**GIVEN DATA:**
***

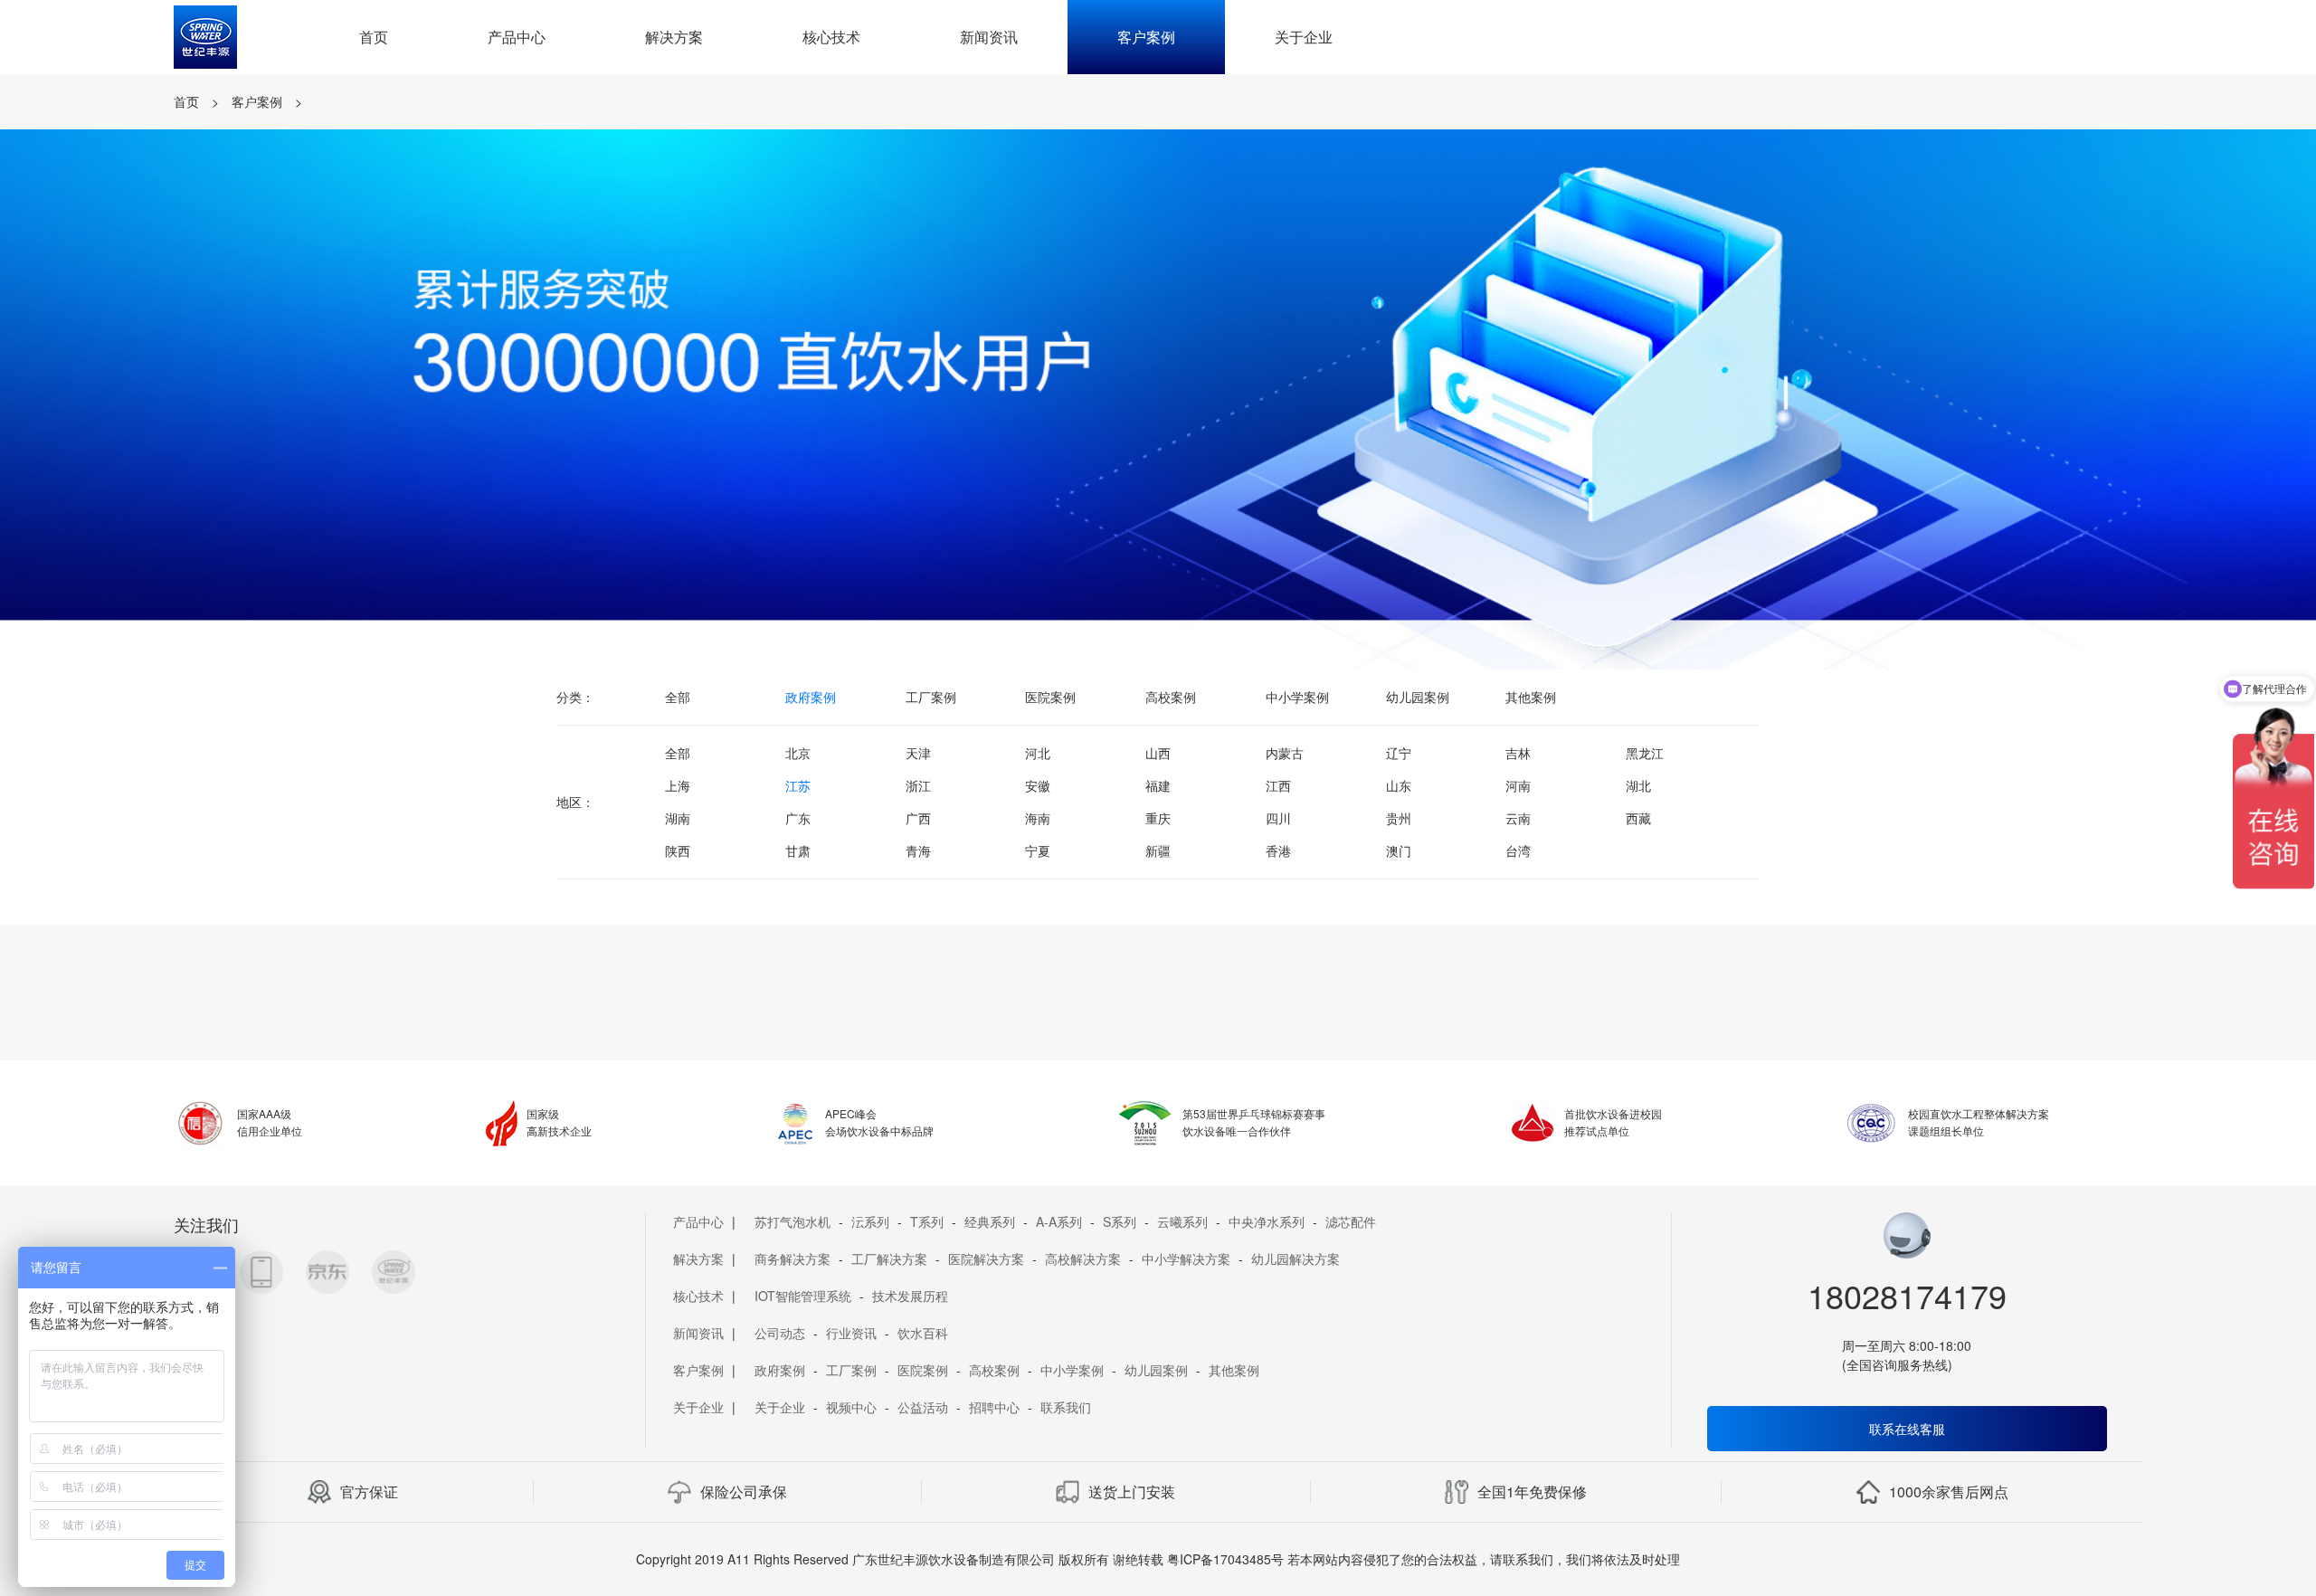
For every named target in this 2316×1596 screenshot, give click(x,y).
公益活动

***

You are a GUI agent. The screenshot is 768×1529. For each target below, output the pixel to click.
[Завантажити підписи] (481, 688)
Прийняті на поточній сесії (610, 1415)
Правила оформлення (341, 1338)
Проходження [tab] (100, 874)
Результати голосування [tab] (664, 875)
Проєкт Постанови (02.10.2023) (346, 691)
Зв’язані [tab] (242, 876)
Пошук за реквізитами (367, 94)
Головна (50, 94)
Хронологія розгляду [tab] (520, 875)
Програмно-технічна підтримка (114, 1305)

***

**WORK REQUIRED:** In the listing above, find the line containing "Головна (50, 94)" and the line containing "Програмно-технічна підтримка (114, 1305)", then quote both, plus every line between them, exactly as written.

**PROBLEM SOLUTION:**
Головна (50, 94)
Хронологія розгляду [tab] (520, 875)
Програмно-технічна підтримка (114, 1305)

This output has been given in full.